Re: Food for thought - You are what you eat




"Phil Hays" <invalid@xxxxxxxxx> wrote in message
news:pan.2008.02.13.04.38.48.476595@xxxxxxxxxxxx
George wrote:


"Phil Hays" wrote:
George wrote:
How did Venus lose its water?

Short answer, the water (or more correctly the hydrogen) was lost to
space.

Earth and early Venus, the silicate + CO2 => carbonate reaction remove
most of the CO2 from the atmosphere. This reaction requires liquid
water. As the solar input increased, CO2 level drops to compensate.
Once
the solar input is large enough, water vapor forms a moist greenhouse
(surface
temperature ~100C, atmosphere has ~1 bar of water vapor. From such an
atmosphere, hydrogen easily escapes to space. After 10's of millions of
years, water is gone, CO2 can no longer be removed from the atmosphere.
After 100,s of millions of years, most of the carbon in the crust has
moved to the atmosphere. Two billion years from now, Earth will be just
like Venus, with a ~100 bar CO2 atmosphere.

Still longer answer, see Science special issue on Evolution of
Atmospheres.

So what initiated this process? Why did it not happen here on Earth
back then?

Sun is a fusing ball of hydrogen. As the hydrogen is converted to helium,
the Sun contracts and gets hotter to maintain balance between gravity and
internal pressure.
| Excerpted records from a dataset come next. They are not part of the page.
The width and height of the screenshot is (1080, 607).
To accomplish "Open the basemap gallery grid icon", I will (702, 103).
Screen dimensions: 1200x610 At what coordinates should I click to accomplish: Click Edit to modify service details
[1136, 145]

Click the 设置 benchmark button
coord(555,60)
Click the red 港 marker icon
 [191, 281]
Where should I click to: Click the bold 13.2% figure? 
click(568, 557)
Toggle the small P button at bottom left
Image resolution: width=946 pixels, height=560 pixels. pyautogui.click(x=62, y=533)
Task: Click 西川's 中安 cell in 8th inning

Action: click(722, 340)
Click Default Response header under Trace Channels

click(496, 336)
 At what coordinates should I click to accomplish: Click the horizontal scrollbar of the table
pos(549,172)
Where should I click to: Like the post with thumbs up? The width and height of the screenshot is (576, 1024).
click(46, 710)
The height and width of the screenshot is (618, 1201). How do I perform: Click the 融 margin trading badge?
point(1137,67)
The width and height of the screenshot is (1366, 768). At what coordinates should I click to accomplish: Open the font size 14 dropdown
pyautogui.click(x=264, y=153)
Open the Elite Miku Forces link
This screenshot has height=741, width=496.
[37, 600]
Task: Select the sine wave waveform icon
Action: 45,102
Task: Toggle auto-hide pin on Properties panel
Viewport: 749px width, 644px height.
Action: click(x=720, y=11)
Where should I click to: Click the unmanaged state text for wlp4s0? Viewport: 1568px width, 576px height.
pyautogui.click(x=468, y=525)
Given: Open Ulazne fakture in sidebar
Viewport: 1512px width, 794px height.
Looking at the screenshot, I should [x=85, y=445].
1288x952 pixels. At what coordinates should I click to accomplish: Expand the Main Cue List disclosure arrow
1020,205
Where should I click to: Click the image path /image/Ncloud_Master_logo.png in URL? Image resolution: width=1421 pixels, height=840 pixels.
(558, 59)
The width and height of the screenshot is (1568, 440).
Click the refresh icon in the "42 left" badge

As the output of the Sun increases with time, the
region where liquid water can exist on a Earth or Venus sized planet
moves
away from the Sun.


--
Phil Hays

Yet as far as we know, Venus, the Earth, and Mars have always been within
the Sun's habitable zone, and yet Venus is completely uninhabitable, and
Mars is very maginally so (if at all). I don't think variations in the
sun's output can explain what we see at Venus. Any other ideas?

George


.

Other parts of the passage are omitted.